1. Introduction
Wild animals have been constantly
subjected to environmental fluctuations during their evolutionary
history, and have evolved to match physiology and behaviour to the
predictable environmental variations in their natural habitats
(Schmidt-Nielsen, 1997). Adjusting behaviour is often the first response
when environmental conditions are altered (Snell-Rood, 2013).
Behavioural responses are not always adaptive, but the ability of
wildlife to behave appropriately in response to environmental changes is
crucial for their survival (Sih, Ferrari, & Harris, 2011; Wong &
Candolin, 2015). Behavioural plasticity could allow species to adjust
behaviour to suit the conditions of its immediate environment and, in so
doing, increase its fitness (Van Buskirk, Candolin, & Wong, 2012).
Among all adaptive tactics, foraging behaviours are most advantageous
and allow the species to navigate diverse landscapes while efficiently
searching for food (Schoener, 1971), and gain physiological,
survivorship, and fitness benefits (Hadfield & Strathmann, 1996). For
example, Great knots (Calidris tenuirostris ) extended their
feeding time and adjusted their food selection to adapt the suddenly
decline of original main food (Zhang et al., 2019).
Some young salmonid fishes clearly decrease their foraging behaviours
from still water habitats to slow-running waters to fast-running waters
(Tunney & Steingrímsson, 2012). To assess animals’ foraging plasticity
in a changing environment, habitat–behaviour interactions within the
wide array of environmental conditions are to be characterized (Gilmour
et al., 2018).
Flexible and specialized foraging strategies are dependent on the
stability of available resources in habitats (West-Eberhard, 1989). For
most waterbirds, water depth might be the primary of habitat quality
(Zeng, Lu, et al., 2018). Different water depths mean different species,
sizes and quantities of food and therefore a key factor to affect their
foraging behaviours and techniques (Giraldo et al., 2017; Harvey &
Stewart, 1991).
Scaly-sided Merganser (Mergus squamatus ) is endemic to east Asia
and is listed as globally endangered (BirdLife & International, 2017).

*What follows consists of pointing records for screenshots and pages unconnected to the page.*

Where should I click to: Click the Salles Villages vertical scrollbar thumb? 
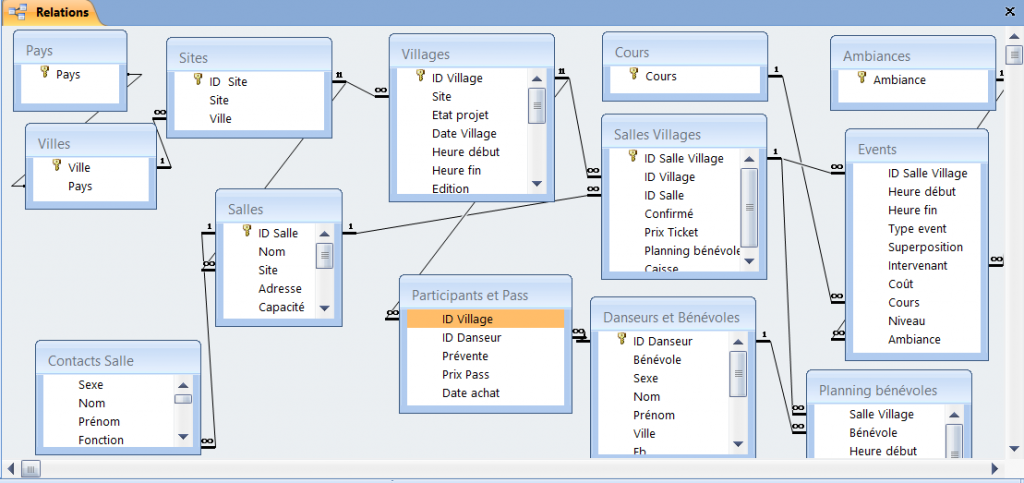(748, 206)
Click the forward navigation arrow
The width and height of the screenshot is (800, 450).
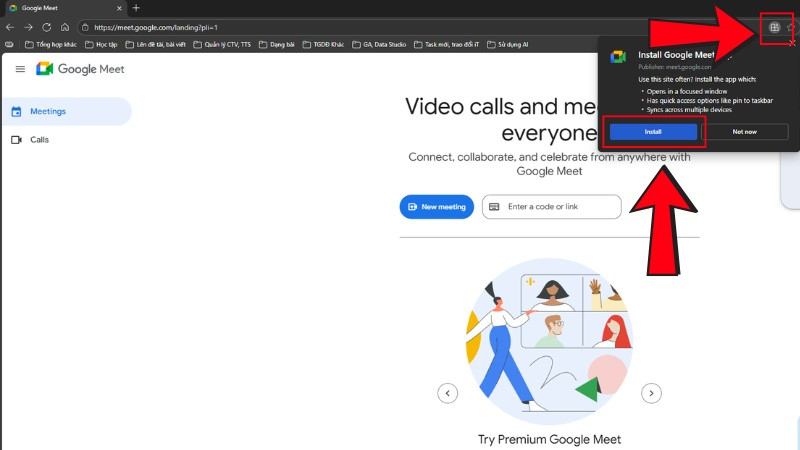[x=28, y=27]
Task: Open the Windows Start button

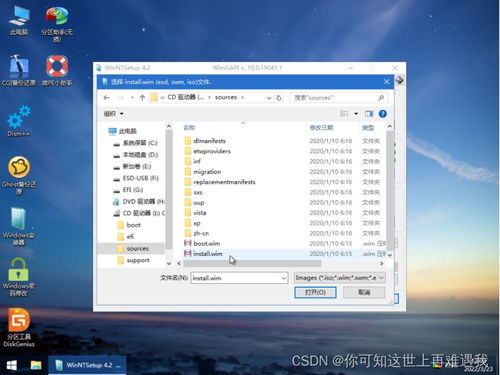Action: (12, 365)
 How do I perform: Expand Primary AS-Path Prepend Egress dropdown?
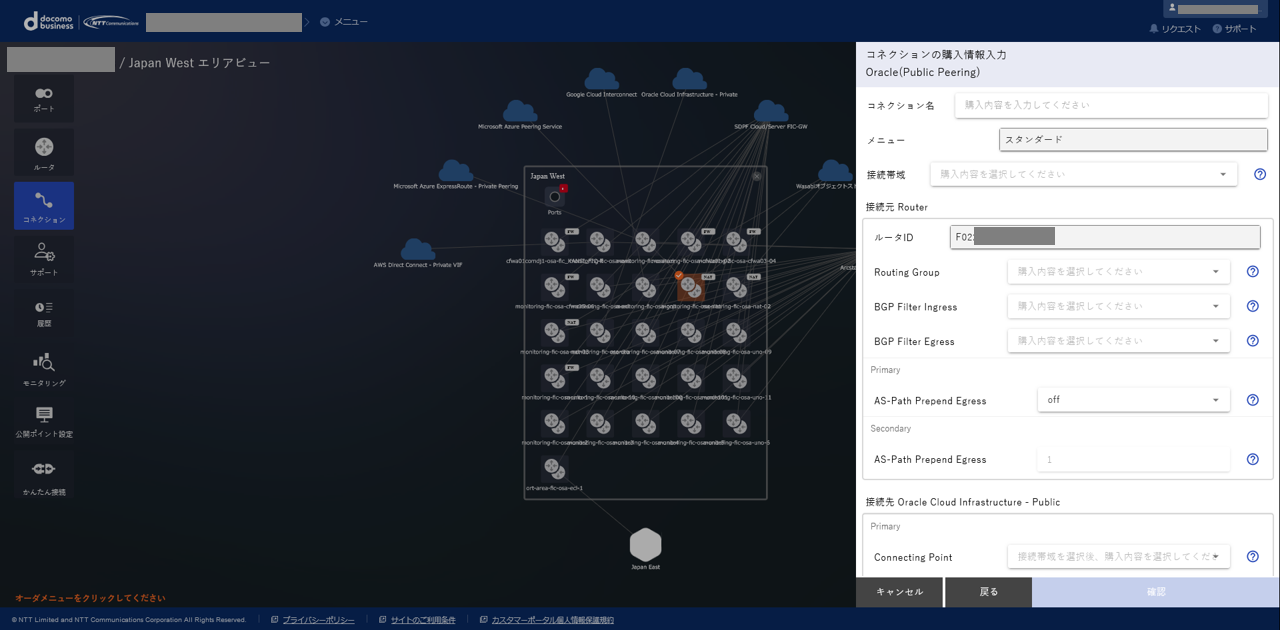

It’s a habitat specialist, which occurs on clear, flowing rivers in the
mountainous regions (Zeng, Wei, & Lei, 2018). It mainly breeds in
southeastern Russia, and northeast China, and winters in the central and
southern China, especially middle and lower Yangtze River (Zeng, Wei, et
al., 2018; Zhao & Pao, 1998). M. squamatus is an opportunist
piscivore who selects the most abundant food source (Zhao & Pao, 1998),
such as fish and macroinvertebrates. It has long thin hooked bill with
many serrations at the tip (Zhao & Pao, 1998) and is adapted to active
hunting of moving prey in water column. M. squamatus mainly takes
two foraging modes: diving and head-dipping (Solovieva, 2013; Zhao &
Pao, 1998). In breeding areas, M. squamatus usually immerses its
head into shallow waters to pick aquatic insects and use diving
techniques to catch fish in deep waters (Solovieva, 2013; Zhao & Pao,
1998). Foraging strategy and energy budgets of M. squamatus were
unknown in the wintering grounds (Solovieva, 2013).
The loss of lateral and longitudinal connectivity of free-flowing rivers
through flow regulations such as damming presents a major threat to
global freshwater biodiversity (Barbarossa et al., 2020; Dudgeon, 2019;
Tonkin, Heino, & Altermatt, 2018) including the obligated freshwater
megafauan (He et al., 2019) and foragers such as waterbirds (Zeng, Lu,
et al., 2018). Knowledge of animal behaviour is fundamental in
understanding and mitigating the effects of habitat loss and
fragmentation. In this study, using three years (from 2018 to 2020) of
video footages of M. squamatus foraging at the wintering habitats
with different water depths, we aim to evaluate the extent to which
foraging behaviour flexibility and plasticity exist. We also compare the
foraging energetics in different habitats by estimating the behavior
energy costs, fish catch rates, and energy intakes. We use these
findings to highlight the risk of the rapid anthropogenic environmental
changes to habitat specialists (Sih et al., 2011).